Disclosure: I was given access to Effective Pandas – Standard to review. I was not compensated for writing this post and the links to the course are not affiliate links. All opinions are 100% my own.
Quick take: Effective Pandas is a high quality course with well thought out content. I felt like it was worth the time investment to watch the videos and that the lessons stick better if you do all the exercises.
Pandas is a super-powered data analysis tool packed with a great deal of functionality. Getting started with the basics of working with data in Pandas is not too difficult, but moving beyond those basics to extract the most value from all that functionality takes time, effort and good learning resources. Pandas has extensive API documentation and guides for getting started, but the documentation doesn’t always feature realistic use cases. There are books and blog posts, which can be a good way to learn Pandas if you have the time to look for high quality content that goes beyond the basics.
What if you don’t have the time to look for good learning resources? One possibility is to check out the standard version of the Effective Pandas course, which is about 3 hours of video organized into lecture and exercise videos. Code is written in Jupyter notebooks during the lectures and exercises, and the exercises are available for download in a Jupyter notebook in the standard course. Pandas flashcards and cheatsheets are also available for download. The course content is entirely focused on Pandas features and functionality typically used in data analytics. The course also incorporates recent Pandas features from 1.x releases, where significant interface and data type changes were introduced. The basic, lowest cost version of the course does not include the exercises or other downloadable extras.

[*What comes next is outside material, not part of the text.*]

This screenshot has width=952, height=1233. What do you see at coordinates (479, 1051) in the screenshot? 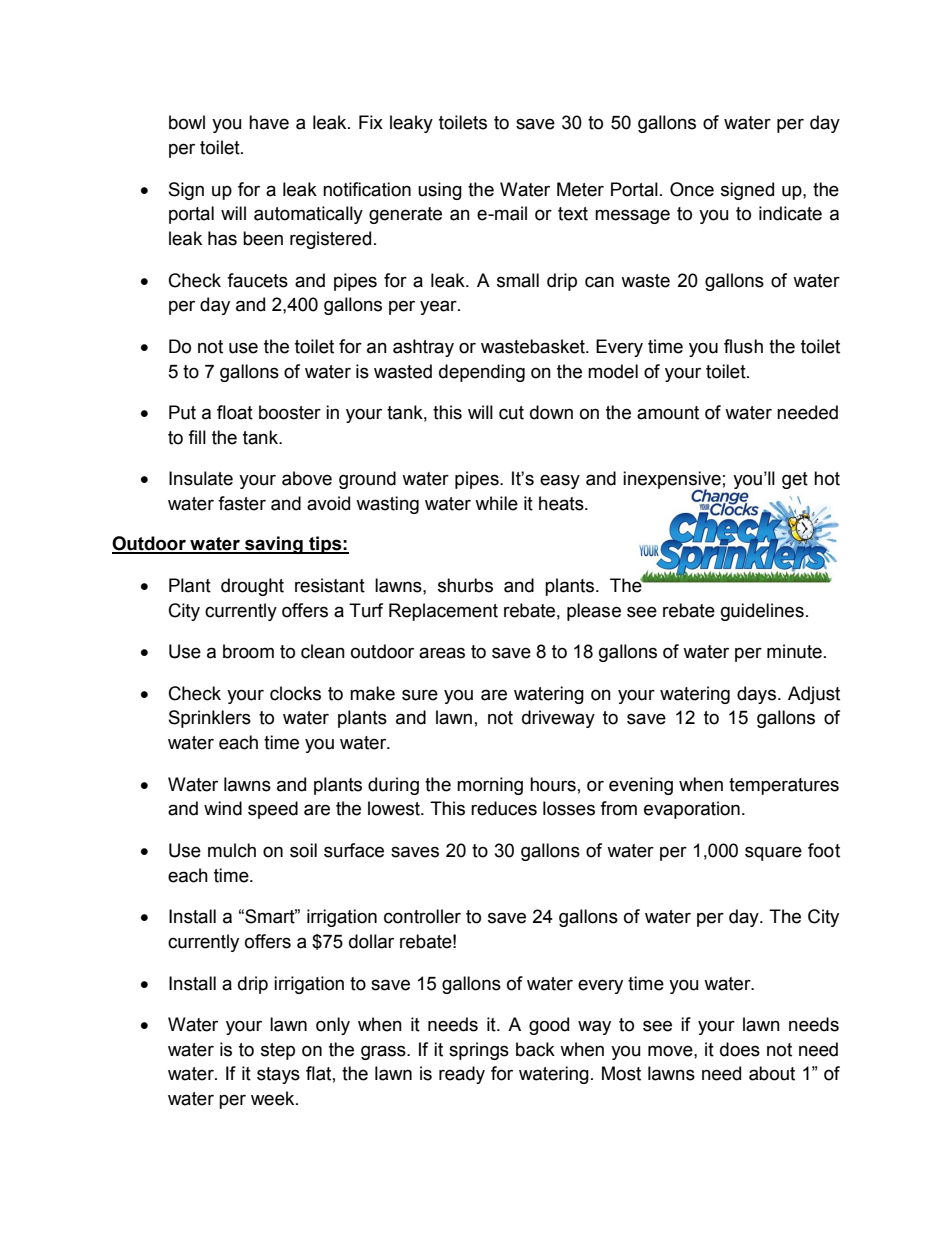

The course is laid out in a logical progression, starting from installing the Pandas library and setting up a Jupyter notebook to using advanced Pandas functions. It takes you though small end-to-end projects using public datasets that progress from data loading to visualization. I felt like the exercises did a good job of reinforcing the contents of the lectures. Matt Harrison doesn’t assume that anyone taking the course has a lot of Python programming experience. It may be helpful to have some basic statistics knowledge. Anyone with rudimentary programming skills should be able to work through the exercises, and doing the exercises would be a good way to develop those skills further.
The course has good productivity tips; for working in Jupyter notebooks, for working with Pandas documentation, and for data cleaning and wrangling. The course covers some Pandas quirks that can trip up even experienced users, such as Pandas slicing and how and when to use loc
and iloc
attributes.
The course also has solid, representative examples of using both Pandas built-in plotting functions and the Matplotlib visualization library to produce high quality data visualizations. The data visualization techniques are based on the same principles that I learned during the scientific visualization course I took during my master’s degree.

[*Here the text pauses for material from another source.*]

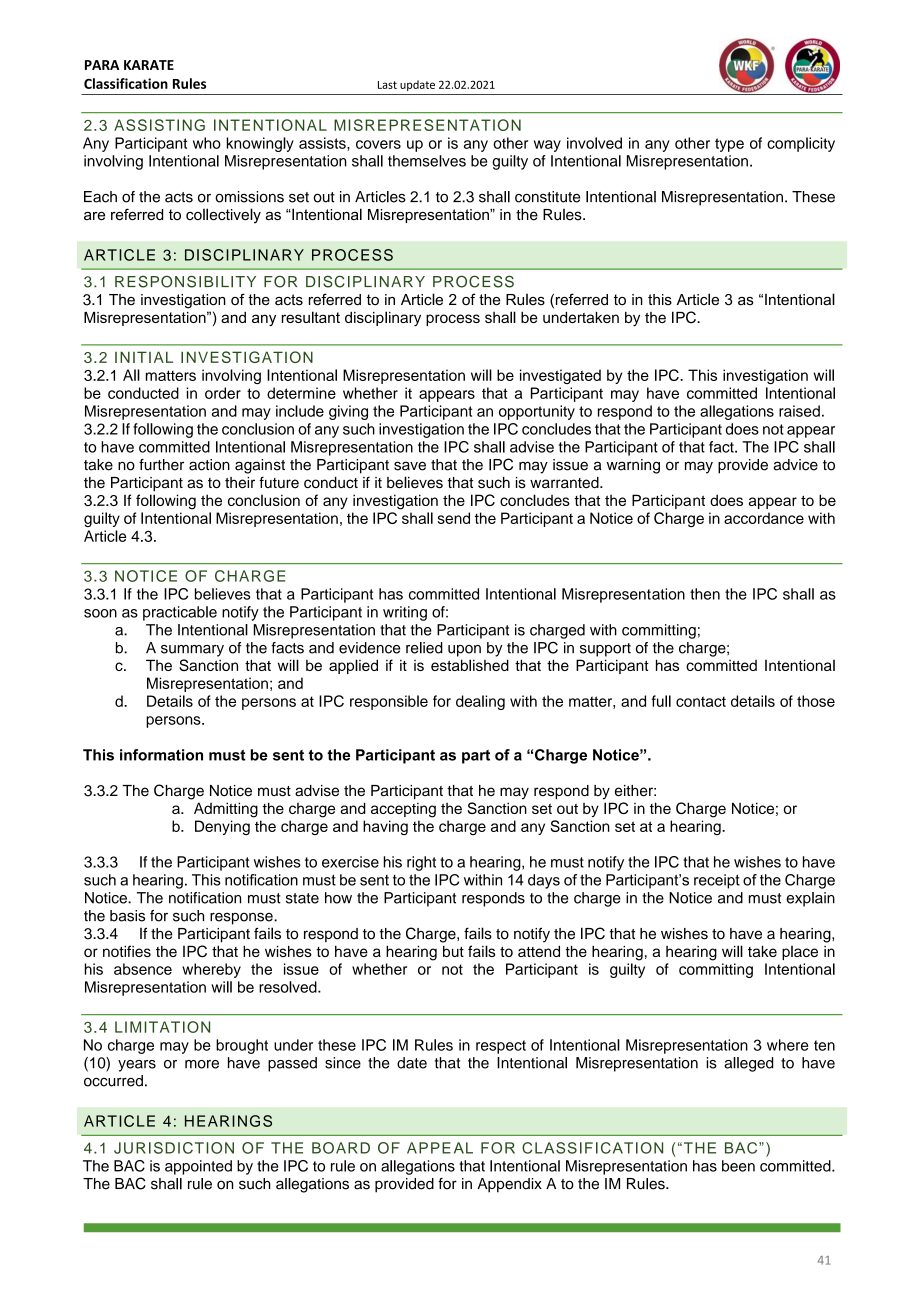  Describe the element at coordinates (174, 1148) in the screenshot. I see `JURISDICTION` at that location.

I learned about some useful Pandas features. For example, I didn’t know about the Grouper
class until I watched the lecture on grouping. The Grouper
class enhances groupby()
by adding features like grouping by frequency for datetime or datetime-compatible data types. I’ve never had the chance to use stack
() and unstack()
functions to reshape DataFrames. I also tend to forget the details on how merge()
and join()
differ; there’s a nice lecture about how to use those functions.
The course is served on the Podia platform, which has a decent interface for presenting the course materials and a video player with standard controls. Lectures, exercises and downloadable content are organized in a table of contents.